The city is trying to make it easier for people to use their SNAP benefits to order boxes of produce from GrowNYC, according to Berg.

“It’s a mixed bag,” he said. “Having one size fits all is always problematic. Some people would surely prefer to make their own food. Some people are too busy or don’t have the storage space.”

A Million Meals a Week

Initially, pantry boxes with produce and dry goods were being offered by the city, said Joshua Goodman, a spokesperson for the city’s Sanitation Department, the agency in charge of the food program. Now, the federal government mandates that the city only serve prepared meals.

“Our current contracts that were solicited for FEMA purposes are limited to prepared meals only for emergency home food delivery,” he said.

THE CITY reported in September on how the de Blasio administration is also boosting its stockpile of boxed food through the Pandemic Food Reserve Emergency Distribution.

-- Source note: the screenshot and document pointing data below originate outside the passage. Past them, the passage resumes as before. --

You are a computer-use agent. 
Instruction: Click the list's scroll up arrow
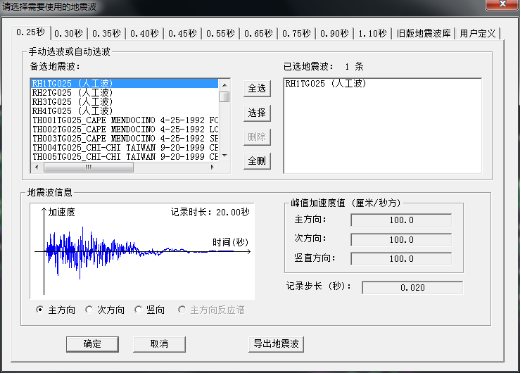pyautogui.click(x=225, y=85)
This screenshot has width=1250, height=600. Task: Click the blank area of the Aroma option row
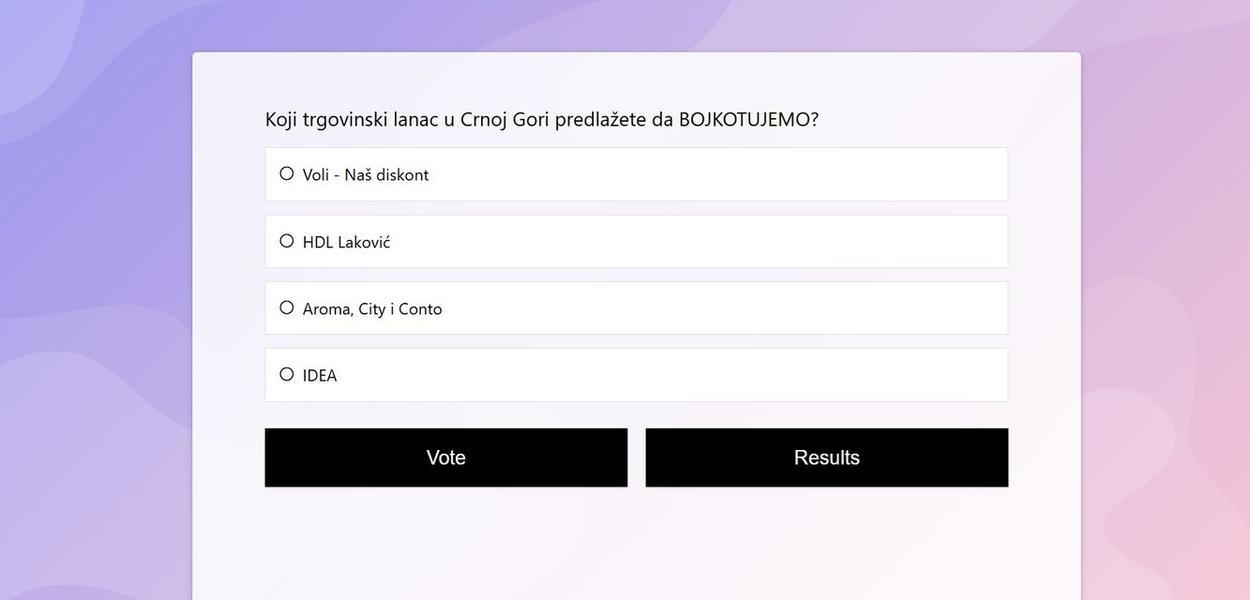coord(720,309)
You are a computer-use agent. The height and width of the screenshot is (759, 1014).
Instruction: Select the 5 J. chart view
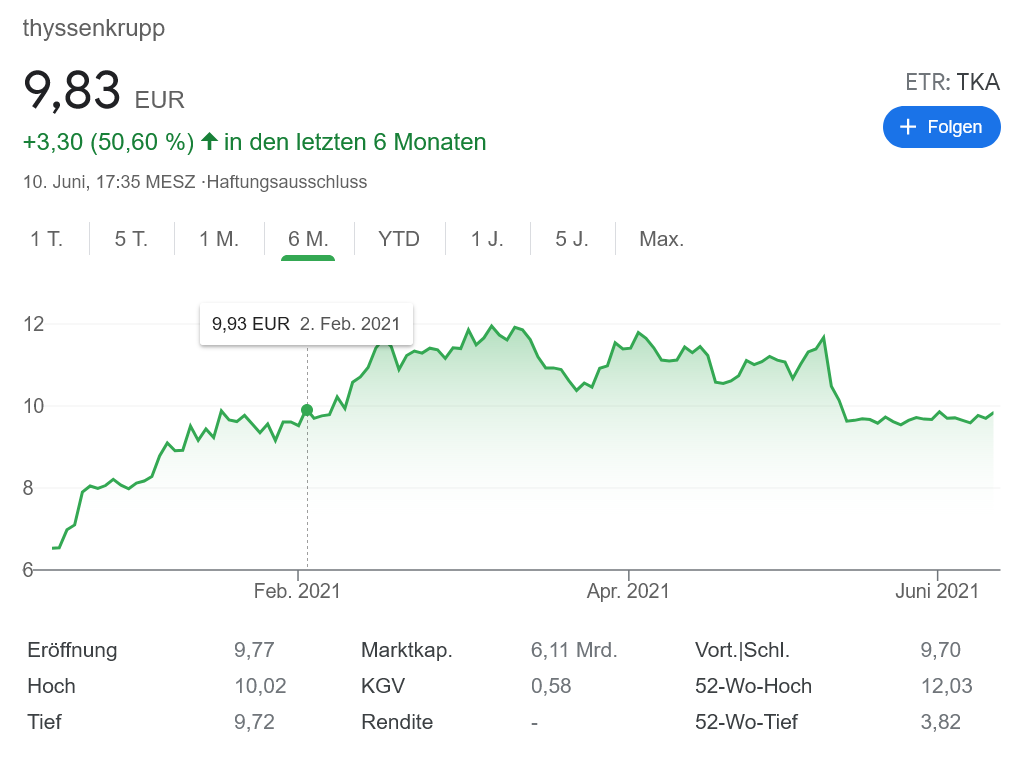[x=571, y=239]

As for the survey, respondents indicated a strong desire for “culturally-competent” meals. The city has since added options for Latin and Asian meals, in addition to kosher, halal, and vegetarian options, which have always been part of the program.

Goodman cautioned that the survey is four months old and “demand has come down considerably” since it was conducted.

At the height of the pandemic in the spring and summer, the city was delivering close to one million meals per day. That number has dropped to around one million per week, according to Goodman.

“Each bit of data is a snapshot in time but there’s no reason to believe things have gotten better since their data was collected, unfortunately,” said Berg.

THE CITY reported in August that the de Blasio administration began to demand needy senior citizens and homebound New Yorkers re-register for home food deliveries every two weeks, up from once a month.

Critics of the move enacted on July 16 say it resulted in an untold number of seniors, many of whom are technology averse, falling out of the program.

“That operational decision was made based on other parts of the survey showing the level of need, in order to get the program to a place of long-term sustainability, considering how many people rely on it,” Goodman said.

People requesting home-delivered food can call 311 or go online to register.